#### Records ####

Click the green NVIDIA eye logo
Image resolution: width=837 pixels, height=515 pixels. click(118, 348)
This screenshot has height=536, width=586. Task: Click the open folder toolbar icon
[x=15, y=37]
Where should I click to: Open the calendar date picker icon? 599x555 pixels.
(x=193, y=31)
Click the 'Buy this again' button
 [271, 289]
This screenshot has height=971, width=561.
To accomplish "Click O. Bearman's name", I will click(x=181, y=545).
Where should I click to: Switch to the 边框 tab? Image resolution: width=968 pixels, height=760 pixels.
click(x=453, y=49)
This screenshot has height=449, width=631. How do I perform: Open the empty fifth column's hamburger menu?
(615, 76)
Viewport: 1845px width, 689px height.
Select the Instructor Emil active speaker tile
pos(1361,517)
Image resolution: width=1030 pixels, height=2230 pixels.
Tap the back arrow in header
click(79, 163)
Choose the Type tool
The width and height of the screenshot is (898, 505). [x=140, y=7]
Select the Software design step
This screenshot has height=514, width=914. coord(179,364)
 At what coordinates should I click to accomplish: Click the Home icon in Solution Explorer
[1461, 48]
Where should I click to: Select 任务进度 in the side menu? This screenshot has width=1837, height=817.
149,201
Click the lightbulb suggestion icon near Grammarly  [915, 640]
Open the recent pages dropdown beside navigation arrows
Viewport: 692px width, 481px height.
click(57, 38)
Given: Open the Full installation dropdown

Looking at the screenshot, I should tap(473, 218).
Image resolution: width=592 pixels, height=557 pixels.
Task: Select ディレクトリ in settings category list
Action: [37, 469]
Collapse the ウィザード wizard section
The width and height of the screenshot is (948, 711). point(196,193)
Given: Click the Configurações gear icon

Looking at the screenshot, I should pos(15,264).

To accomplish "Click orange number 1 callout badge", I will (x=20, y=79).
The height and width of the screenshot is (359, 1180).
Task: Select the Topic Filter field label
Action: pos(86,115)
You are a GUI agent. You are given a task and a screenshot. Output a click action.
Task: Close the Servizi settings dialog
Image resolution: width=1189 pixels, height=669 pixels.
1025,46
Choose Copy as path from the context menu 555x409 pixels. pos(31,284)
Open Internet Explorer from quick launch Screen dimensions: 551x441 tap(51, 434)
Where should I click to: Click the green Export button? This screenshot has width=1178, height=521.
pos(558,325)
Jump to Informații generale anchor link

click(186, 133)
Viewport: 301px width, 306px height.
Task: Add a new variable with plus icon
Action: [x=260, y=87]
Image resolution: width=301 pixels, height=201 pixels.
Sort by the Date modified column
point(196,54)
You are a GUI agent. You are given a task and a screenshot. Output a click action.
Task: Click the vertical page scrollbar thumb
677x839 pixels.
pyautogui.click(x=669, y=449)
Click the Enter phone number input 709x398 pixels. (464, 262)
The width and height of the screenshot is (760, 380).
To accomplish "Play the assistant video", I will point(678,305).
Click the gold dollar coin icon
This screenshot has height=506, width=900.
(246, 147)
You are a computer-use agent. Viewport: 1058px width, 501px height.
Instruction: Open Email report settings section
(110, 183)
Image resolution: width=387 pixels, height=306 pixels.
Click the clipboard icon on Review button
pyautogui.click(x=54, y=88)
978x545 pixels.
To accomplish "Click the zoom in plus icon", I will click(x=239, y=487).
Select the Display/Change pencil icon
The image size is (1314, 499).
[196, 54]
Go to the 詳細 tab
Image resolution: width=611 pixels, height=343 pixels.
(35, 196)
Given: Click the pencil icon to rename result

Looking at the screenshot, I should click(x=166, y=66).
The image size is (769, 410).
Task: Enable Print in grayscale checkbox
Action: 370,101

####

> What to work on:
Look through the data above. Find each line with the string "from" and copy it.

> Response area:
Choose Copy as path from the context menu 555x409 pixels. pos(31,284)
Open Internet Explorer from quick launch Screen dimensions: 551x441 tap(51, 434)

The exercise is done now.